━━━━━ RECORDS SUPPLIED
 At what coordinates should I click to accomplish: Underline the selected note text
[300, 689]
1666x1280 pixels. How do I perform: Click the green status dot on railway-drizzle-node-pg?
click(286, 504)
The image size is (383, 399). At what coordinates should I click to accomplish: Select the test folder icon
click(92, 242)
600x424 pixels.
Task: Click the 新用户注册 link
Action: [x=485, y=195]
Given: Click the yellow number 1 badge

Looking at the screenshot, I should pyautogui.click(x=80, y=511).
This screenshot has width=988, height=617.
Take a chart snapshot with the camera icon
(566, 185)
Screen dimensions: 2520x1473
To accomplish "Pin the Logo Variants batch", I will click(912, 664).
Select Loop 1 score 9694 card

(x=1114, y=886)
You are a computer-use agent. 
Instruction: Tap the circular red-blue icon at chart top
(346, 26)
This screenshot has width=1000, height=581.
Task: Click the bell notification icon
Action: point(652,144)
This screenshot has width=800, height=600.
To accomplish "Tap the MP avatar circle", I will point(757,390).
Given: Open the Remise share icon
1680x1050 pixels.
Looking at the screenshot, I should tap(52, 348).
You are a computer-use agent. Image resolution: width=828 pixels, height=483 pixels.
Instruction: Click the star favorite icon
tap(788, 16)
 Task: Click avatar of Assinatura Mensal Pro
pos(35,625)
━━━━━━━━━━
_PROBLEM DESCRIPTION_
From the entries, work out how many lines include the word "computer", answering with the number only.

_ANSWER BELOW_
2